И здесь трудно не заметить тот разрыв, который прошел между поэтикой, символикой, настроением евангельских притчей о Царстве Божием — и той психологией, что восторжествовала в историческом Православии. Евангельская символика помещает святыню в грязь, надеясь на то, что грязь освятится, а не боясь того, что святыня осквернится. Царство Божие (!!!) уподобляется дрожжам, бросаемым в тесто, зерну, брошенному в землю, кладу, зарытому в поле[559]. В неводе рыбы ценные и сорные, на том же самом церковном поле предполагается, что будут расти и сорняки и пшеница[560].

То есть нечто святое, чистое, хорошее смешивается с сором, бросается в негожее место, втаптывается в грязь. Но зато эта грязь преображается. Или хотя бы разрастается не столь стремительно[561].

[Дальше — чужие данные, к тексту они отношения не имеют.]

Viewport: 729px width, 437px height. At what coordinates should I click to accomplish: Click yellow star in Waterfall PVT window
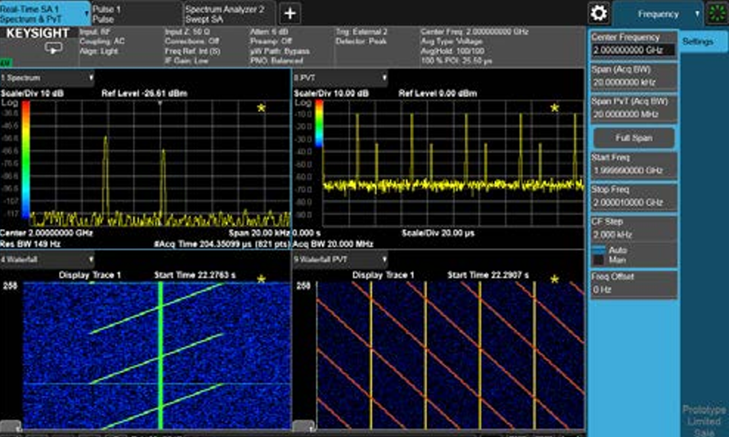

Человек, несведущий в агрономии, мог бы возмутиться картиной сева: казалось бы, добротные и вкусные вещи крестьянин разбрасывает, затаптывает в грязь, обрекает на гниение… Христос пришел в мир, о котором заранее знал, что большинство в нем будет радоваться Его распятию и лишь численно ничтожное меньшинство расслышит Его слова. А апостолов Христос посылает во враждебный мир, как овец посреди волков[562]. Все притчи о Царстве Небесном связаны с тем, что что-то светлое входит во тьму, чтобы ее преодолеть. Свет во тьме светит[563]. Слово Божие пришло к проституткам и гаишникам (так на языке сегодняшних реалий будет звучать церковнославянская и оттого слишком торжественная формула «блудники и мытари»).

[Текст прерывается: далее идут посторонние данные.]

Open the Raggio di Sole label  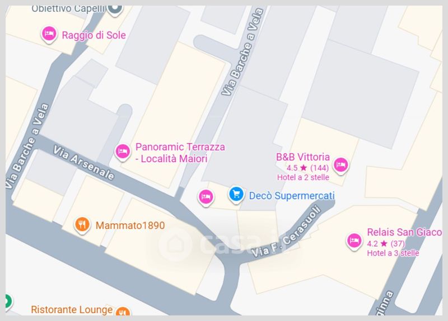[x=94, y=35]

А вот в историческом развитии Православия возобладала противоположная тенденция: изымать святыню из мирского контекста, выковыривать свет из тьмы и класть на сохранение в позолоченный ларец. Чем дальше — тем более нарастала потребность спрятать святыню от «нечистых рук». Все выше становятся иконостасы. Усложняется путь к церковному Таинству (чтобы оно было редким, чтобы обязательно соблюсти какую-то технологию, прежде чем к нему прикоснуться). Наиболее ярко эта перемена видна на многих иконах, где святитель держит Евангелие не рукою, а подложив платочек. Оказывается, что нельзя прямо прикоснуться к Евангелию, обязательно нужно какое-то посредство. Значит, человек (даже рукоположенный и даже святой) воспринимается как источник профанации, искажения. Ты не тот, кто нуждается, чтобы святыня пришла к тебе такому, какой ты есть — грязненькому и черненькому. Нет, напротив: ты тот, кто угрожает святыне. Человек воспринимается как источник скверны. Он угрожает святыне, и святыню надо спасать от него. На Руси XVII века не принято было даже целовать иконы и Евангелие: к иконам прикладывались лишь раз в году — в Неделю Православия («после того, как они вымоются и наденут чистое платье»), а к Евангелию, выносимому на воскресной утрене, не дерзали подходить с лобзанием — «причиной тому их благочестие»[564].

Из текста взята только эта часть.